⟨

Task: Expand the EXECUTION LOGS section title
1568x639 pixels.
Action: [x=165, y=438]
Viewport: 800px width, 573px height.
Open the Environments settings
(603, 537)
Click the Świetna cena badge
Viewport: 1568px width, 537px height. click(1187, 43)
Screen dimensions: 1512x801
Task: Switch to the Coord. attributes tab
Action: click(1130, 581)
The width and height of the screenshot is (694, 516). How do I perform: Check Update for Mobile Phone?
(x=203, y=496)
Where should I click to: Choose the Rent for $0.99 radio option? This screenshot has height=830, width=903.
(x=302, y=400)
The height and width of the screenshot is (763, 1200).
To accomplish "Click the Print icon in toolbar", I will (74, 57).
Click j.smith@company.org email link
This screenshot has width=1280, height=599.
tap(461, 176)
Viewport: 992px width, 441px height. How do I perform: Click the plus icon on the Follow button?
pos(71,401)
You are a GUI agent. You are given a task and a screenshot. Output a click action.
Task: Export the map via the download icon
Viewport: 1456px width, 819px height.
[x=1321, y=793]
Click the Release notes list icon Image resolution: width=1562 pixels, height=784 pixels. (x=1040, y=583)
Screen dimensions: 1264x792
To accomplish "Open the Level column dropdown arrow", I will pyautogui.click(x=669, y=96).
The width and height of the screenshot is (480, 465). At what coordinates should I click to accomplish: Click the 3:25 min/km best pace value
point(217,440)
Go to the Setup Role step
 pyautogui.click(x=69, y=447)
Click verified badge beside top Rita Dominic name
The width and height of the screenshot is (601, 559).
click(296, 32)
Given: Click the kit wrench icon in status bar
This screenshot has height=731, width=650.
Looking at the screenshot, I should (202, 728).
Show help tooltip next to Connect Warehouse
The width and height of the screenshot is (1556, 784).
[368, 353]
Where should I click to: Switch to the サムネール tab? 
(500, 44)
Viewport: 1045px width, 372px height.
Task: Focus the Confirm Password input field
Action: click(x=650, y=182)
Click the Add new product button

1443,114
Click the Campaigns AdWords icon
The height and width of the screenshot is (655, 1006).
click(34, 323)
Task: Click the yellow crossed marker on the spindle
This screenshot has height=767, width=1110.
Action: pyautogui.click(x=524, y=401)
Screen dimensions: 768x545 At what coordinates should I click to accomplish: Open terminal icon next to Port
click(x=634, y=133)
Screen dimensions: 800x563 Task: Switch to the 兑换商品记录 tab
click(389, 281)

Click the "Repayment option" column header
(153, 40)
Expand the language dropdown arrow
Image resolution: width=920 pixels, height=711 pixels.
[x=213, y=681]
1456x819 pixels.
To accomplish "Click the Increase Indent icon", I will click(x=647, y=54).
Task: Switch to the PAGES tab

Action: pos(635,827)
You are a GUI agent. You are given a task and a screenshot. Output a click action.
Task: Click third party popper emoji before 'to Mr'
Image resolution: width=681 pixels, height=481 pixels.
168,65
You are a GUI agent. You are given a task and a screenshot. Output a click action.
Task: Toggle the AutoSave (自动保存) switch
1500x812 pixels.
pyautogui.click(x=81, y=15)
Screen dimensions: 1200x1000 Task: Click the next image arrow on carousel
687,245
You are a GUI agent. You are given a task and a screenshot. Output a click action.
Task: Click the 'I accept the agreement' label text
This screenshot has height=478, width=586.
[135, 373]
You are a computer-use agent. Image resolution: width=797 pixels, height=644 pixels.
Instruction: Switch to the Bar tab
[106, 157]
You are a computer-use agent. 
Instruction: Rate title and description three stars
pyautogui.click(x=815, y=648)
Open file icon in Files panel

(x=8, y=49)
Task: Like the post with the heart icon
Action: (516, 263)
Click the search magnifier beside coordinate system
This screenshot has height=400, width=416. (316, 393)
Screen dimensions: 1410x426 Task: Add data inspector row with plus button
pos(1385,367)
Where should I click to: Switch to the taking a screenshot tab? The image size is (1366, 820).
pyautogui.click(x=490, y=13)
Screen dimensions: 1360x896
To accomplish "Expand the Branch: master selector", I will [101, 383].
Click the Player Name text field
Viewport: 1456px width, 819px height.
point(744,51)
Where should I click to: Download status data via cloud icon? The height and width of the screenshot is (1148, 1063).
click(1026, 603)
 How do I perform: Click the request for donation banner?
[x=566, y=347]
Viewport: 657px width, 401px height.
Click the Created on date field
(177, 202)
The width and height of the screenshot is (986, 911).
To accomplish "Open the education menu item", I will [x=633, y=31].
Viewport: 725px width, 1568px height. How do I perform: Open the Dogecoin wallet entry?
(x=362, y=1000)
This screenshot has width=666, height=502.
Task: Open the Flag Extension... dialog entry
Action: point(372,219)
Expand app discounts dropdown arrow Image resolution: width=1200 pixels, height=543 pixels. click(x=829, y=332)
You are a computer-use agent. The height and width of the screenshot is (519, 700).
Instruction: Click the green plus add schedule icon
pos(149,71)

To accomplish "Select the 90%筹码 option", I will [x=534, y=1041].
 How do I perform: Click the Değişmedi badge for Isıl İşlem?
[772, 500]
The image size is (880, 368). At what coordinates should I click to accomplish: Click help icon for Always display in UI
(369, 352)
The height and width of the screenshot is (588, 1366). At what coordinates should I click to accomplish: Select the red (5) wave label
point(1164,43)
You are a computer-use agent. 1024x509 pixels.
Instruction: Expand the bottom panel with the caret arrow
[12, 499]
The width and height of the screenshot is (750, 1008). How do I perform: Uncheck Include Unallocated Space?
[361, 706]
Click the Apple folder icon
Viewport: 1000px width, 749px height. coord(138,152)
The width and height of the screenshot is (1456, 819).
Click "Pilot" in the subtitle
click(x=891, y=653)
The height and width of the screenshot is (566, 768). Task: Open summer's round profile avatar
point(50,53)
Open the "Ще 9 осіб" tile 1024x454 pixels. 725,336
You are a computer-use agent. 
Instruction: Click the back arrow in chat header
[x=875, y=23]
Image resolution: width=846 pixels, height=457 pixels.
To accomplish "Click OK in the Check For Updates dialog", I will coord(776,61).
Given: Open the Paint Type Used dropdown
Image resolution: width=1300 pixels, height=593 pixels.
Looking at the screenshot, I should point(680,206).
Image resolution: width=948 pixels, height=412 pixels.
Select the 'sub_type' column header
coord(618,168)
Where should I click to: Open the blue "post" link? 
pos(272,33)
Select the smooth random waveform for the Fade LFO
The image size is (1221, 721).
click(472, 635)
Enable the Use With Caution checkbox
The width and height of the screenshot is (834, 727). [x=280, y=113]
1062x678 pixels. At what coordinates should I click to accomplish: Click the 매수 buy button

⟩

** TO BE DONE **
Render every line of the items above as a JSON list of strings, with one string per line and blank lines omitted.

** ANSWER TO THIS EXERCISE **
[
  "Task: Expand the EXECUTION LOGS section title",
  "1568x639 pixels.",
  "Action: [x=165, y=438]",
  "Viewport: 800px width, 573px height.",
  "Open the Environments settings",
  "(603, 537)",
  "Click the Świetna cena badge",
  "Viewport: 1568px width, 537px height. click(1187, 43)",
  "Screen dimensions: 1512x801",
  "Task: Switch to the Coord. attributes tab",
  "Action: click(1130, 581)",
  "The width and height of the screenshot is (694, 516). How do I perform: Check Update for Mobile Phone?",
  "(x=203, y=496)",
  "Where should I click to: Choose the Rent for $0.99 radio option? This screenshot has height=830, width=903.",
  "(x=302, y=400)",
  "The height and width of the screenshot is (763, 1200).",
  "To accomplish \"Click the Print icon in toolbar\", I will (74, 57).",
  "Click j.smith@company.org email link",
  "This screenshot has width=1280, height=599.",
  "tap(461, 176)",
  "Viewport: 992px width, 441px height. How do I perform: Click the plus icon on the Follow button?",
  "pos(71,401)",
  "You are a GUI agent. You are given a task and a screenshot. Output a click action.",
  "Task: Export the map via the download icon",
  "Viewport: 1456px width, 819px height.",
  "[x=1321, y=793]",
  "Click the Release notes list icon Image resolution: width=1562 pixels, height=784 pixels. (x=1040, y=583)",
  "Screen dimensions: 1264x792",
  "To accomplish \"Open the Level column dropdown arrow\", I will pyautogui.click(x=669, y=96).",
  "The width and height of the screenshot is (480, 465). At what coordinates should I click to accomplish: Click the 3:25 min/km best pace value",
  "point(217,440)",
  "Go to the Setup Role step",
  " pyautogui.click(x=69, y=447)",
  "Click verified badge beside top Rita Dominic name",
  "The width and height of the screenshot is (601, 559).",
  "click(296, 32)",
  "Given: Click the kit wrench icon in status bar",
  "This screenshot has height=731, width=650.",
  "Looking at the screenshot, I should (202, 728).",
  "Show help tooltip next to Connect Warehouse",
  "The width and height of the screenshot is (1556, 784).",
  "[368, 353]",
  "Where should I click to: Switch to the サムネール tab? ",
  "(500, 44)",
  "Viewport: 1045px width, 372px height.",
  "Task: Focus the Confirm Password input field",
  "Action: click(x=650, y=182)",
  "Click the Add new product button",
  "1443,114",
  "Click the Campaigns AdWords icon",
  "The height and width of the screenshot is (655, 1006).",
  "click(34, 323)",
  "Task: Click the yellow crossed marker on the spindle",
  "This screenshot has height=767, width=1110.",
  "Action: pyautogui.click(x=524, y=401)",
  "Screen dimensions: 768x545 At what coordinates should I click to accomplish: Open terminal icon next to Port",
  "click(x=634, y=133)",
  "Screen dimensions: 800x563 Task: Switch to the 兑换商品记录 tab",
  "click(389, 281)",
  "Click the \"Repayment option\" column header",
  "(153, 40)",
  "Expand the language dropdown arrow",
  "Image resolution: width=920 pixels, height=711 pixels.",
  "[x=213, y=681]",
  "1456x819 pixels.",
  "To accomplish \"Click the Increase Indent icon\", I will click(x=647, y=54).",
  "Task: Switch to the PAGES tab",
  "Action: pos(635,827)",
  "You are a GUI agent. You are given a task and a screenshot. Output a click action.",
  "Task: Click third party popper emoji before 'to Mr'",
  "Image resolution: width=681 pixels, height=481 pixels.",
  "168,65",
  "You are a GUI agent. You are given a task and a screenshot. Output a click action.",
  "Task: Toggle the AutoSave (自动保存) switch",
  "1500x812 pixels.",
  "pyautogui.click(x=81, y=15)",
  "Screen dimensions: 1200x1000 Task: Click the next image arrow on carousel",
  "687,245",
  "You are a GUI agent. You are given a task and a screenshot. Output a click action.",
  "Task: Click the 'I accept the agreement' label text",
  "This screenshot has height=478, width=586.",
  "[135, 373]",
  "You are a computer-use agent. Image resolution: width=797 pixels, height=644 pixels.",
  "Instruction: Switch to the Bar tab",
  "[106, 157]",
  "You are a computer-use agent. ",
  "Instruction: Rate title and description three stars",
  "pyautogui.click(x=815, y=648)",
  "Open file icon in Files panel",
  "(x=8, y=49)",
  "Task: Like the post with the heart icon",
  "Action: (516, 263)",
  "Click the search magnifier beside coordinate system",
  "This screenshot has height=400, width=416. (316, 393)",
  "Screen dimensions: 1410x426 Task: Add data inspector row with plus button",
  "pos(1385,367)",
  "Where should I click to: Switch to the taking a screenshot tab? The image size is (1366, 820).",
  "pyautogui.click(x=490, y=13)",
  "Screen dimensions: 1360x896",
  "To accomplish \"Expand the Branch: master selector\", I will [101, 383].",
  "Click the Player Name text field",
  "Viewport: 1456px width, 819px height.",
  "point(744,51)",
  "Where should I click to: Download status data via cloud icon? The height and width of the screenshot is (1148, 1063).",
  "click(1026, 603)",
  " How do I perform: Click the request for donation banner?",
  "[x=566, y=347]",
  "Viewport: 657px width, 401px height.",
  "Click the Created on date field",
  "(177, 202)",
  "The width and height of the screenshot is (986, 911).",
  "To accomplish \"Open the education menu item\", I will [x=633, y=31].",
  "Viewport: 725px width, 1568px height. How do I perform: Open the Dogecoin wallet entry?",
  "(x=362, y=1000)",
  "This screenshot has width=666, height=502.",
  "Task: Open the Flag Extension... dialog entry",
  "Action: point(372,219)",
  "Expand app discounts dropdown arrow Image resolution: width=1200 pixels, height=543 pixels. click(x=829, y=332)",
  "You are a computer-use agent. The height and width of the screenshot is (519, 700).",
  "Instruction: Click the green plus add schedule icon",
  "pos(149,71)",
  "To accomplish \"Select the 90%筹码 option\", I will [x=534, y=1041].",
  " How do I perform: Click the Değişmedi badge for Isıl İşlem?",
  "[772, 500]",
  "The image size is (880, 368). At what coordinates should I click to accomplish: Click help icon for Always display in UI",
  "(369, 352)",
  "The height and width of the screenshot is (588, 1366). At what coordinates should I click to accomplish: Select the red (5) wave label",
  "point(1164,43)",
  "You are a computer-use agent. 1024x509 pixels.",
  "Instruction: Expand the bottom panel with the caret arrow",
  "[12, 499]",
  "The width and height of the screenshot is (750, 1008). How do I perform: Uncheck Include Unallocated Space?",
  "[361, 706]",
  "Click the Apple folder icon",
  "Viewport: 1000px width, 749px height. coord(138,152)",
  "The width and height of the screenshot is (1456, 819).",
  "Click \"Pilot\" in the subtitle",
  "click(x=891, y=653)",
  "The height and width of the screenshot is (566, 768). Task: Open summer's round profile avatar",
  "point(50,53)",
  "Open the \"Ще 9 осіб\" tile 1024x454 pixels. 725,336",
  "You are a computer-use agent. ",
  "Instruction: Click the back arrow in chat header",
  "[x=875, y=23]",
  "Image resolution: width=846 pixels, height=457 pixels.",
  "To accomplish \"Click OK in the Check For Updates dialog\", I will coord(776,61).",
  "Given: Open the Paint Type Used dropdown",
  "Image resolution: width=1300 pixels, height=593 pixels.",
  "Looking at the screenshot, I should point(680,206).",
  "Image resolution: width=948 pixels, height=412 pixels.",
  "Select the 'sub_type' column header",
  "coord(618,168)",
  "Where should I click to: Open the blue \"post\" link? ",
  "pos(272,33)",
  "Select the smooth random waveform for the Fade LFO",
  "The image size is (1221, 721).",
  "click(472, 635)",
  "Enable the Use With Caution checkbox",
  "The width and height of the screenshot is (834, 727). [x=280, y=113]",
  "1062x678 pixels. At what coordinates should I click to accomplish: Click the 매수 buy button"
]